The NGO Doctors without Borders (MSF) says the crew of its Geo Barents rescue ship witnessed the Tripoli-based coast guard intercepting 50 migrants on a boat in distress and returning them to Libya.
According to Tweets posted by the medical humanitarian charity Doctors without Borders (MSF), which operates a private rescue ship, Geo Barents in the central Mediterranean, the Seabird reconnaissance plane operated by fellow humanitarian rescue organization Sea-Watch early Thursday morning (June 8) alerted the crew of the Geo Barents to the presence of a “small blue wooden boat carrying approximately 50 people” in international waters off Libya.

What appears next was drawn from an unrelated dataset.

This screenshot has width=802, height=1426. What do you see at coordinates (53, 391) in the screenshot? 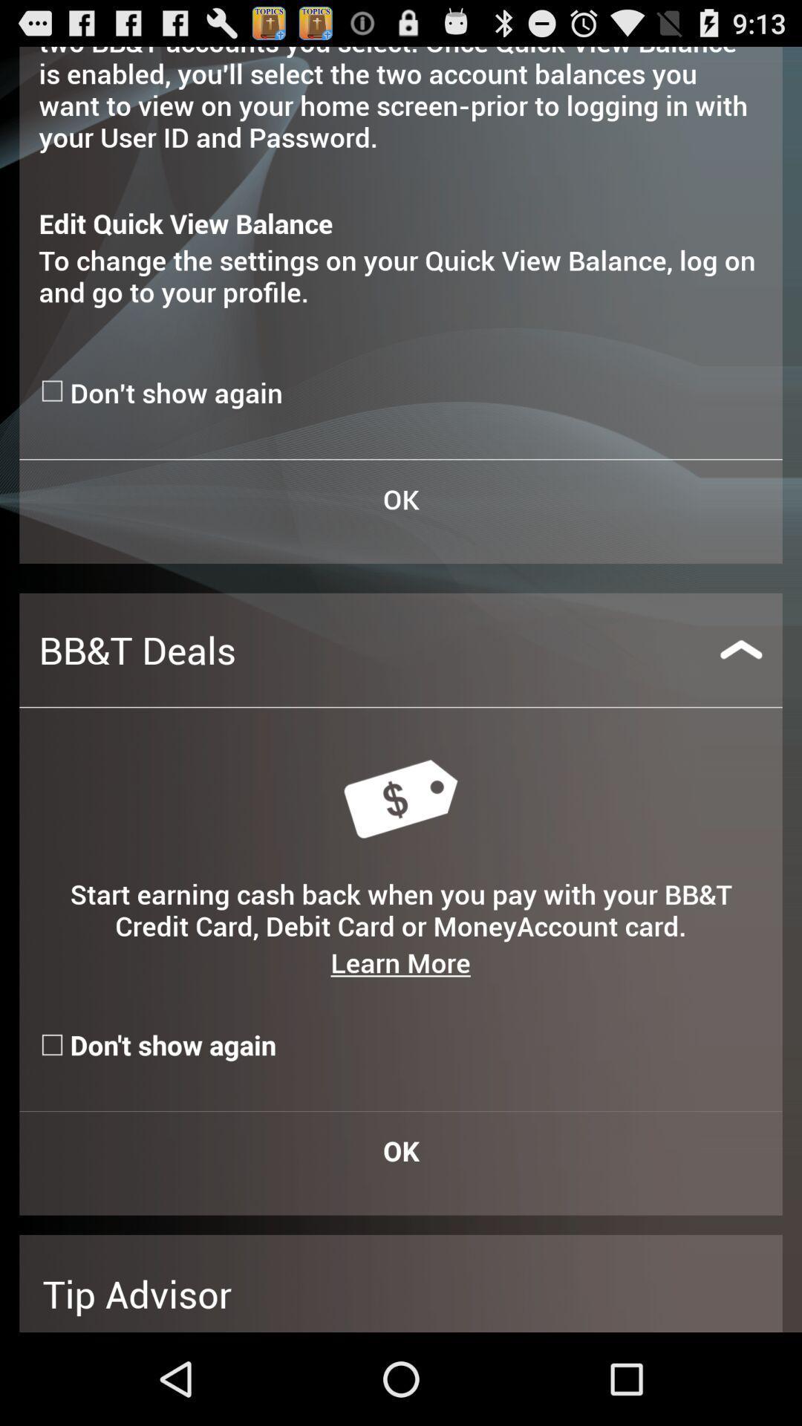
I see `do n't show again` at bounding box center [53, 391].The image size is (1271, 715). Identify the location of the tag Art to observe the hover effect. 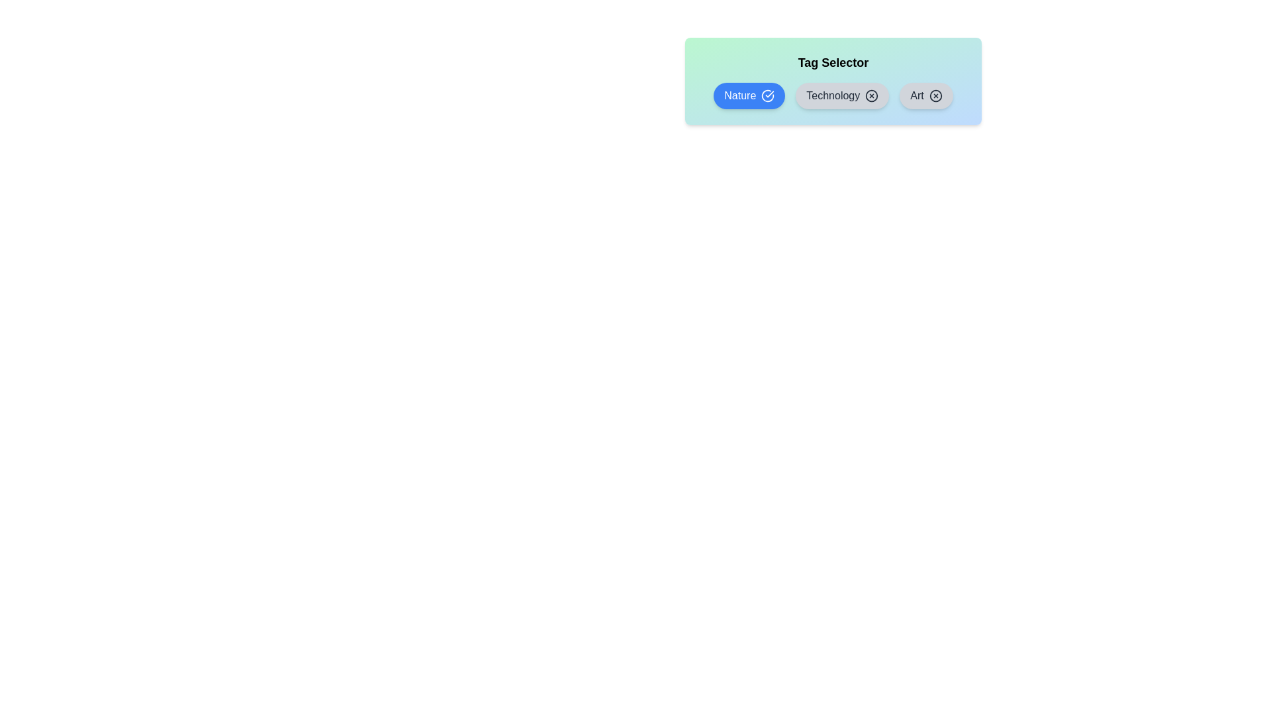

The Seabird then observed the Libyan coast guard moving people from the boat in distress to the “vessel operated by the Libyan Coast Guard” and the migrant boat was then set alight, MSF said on Twitter. “Later, a Libyan Coastal Security vessel arrived,” the charity added.
Before the Geo Barents arrived on the scene around an hour after it received the alert from the Seabird, the crew saw “smoke rising on the horizon,” which MSF says indicated a second boat was also on fire.
Pictures from the news agency Reuters shows a group of migrants arriving in Garaboli in northwest Libya at some point on Thursday (June 8). It wasn’t immediately clear if the Libyan coast guard set the second migrant vessel on fire or why, but NGOs say they have been witnessing this practice for a while.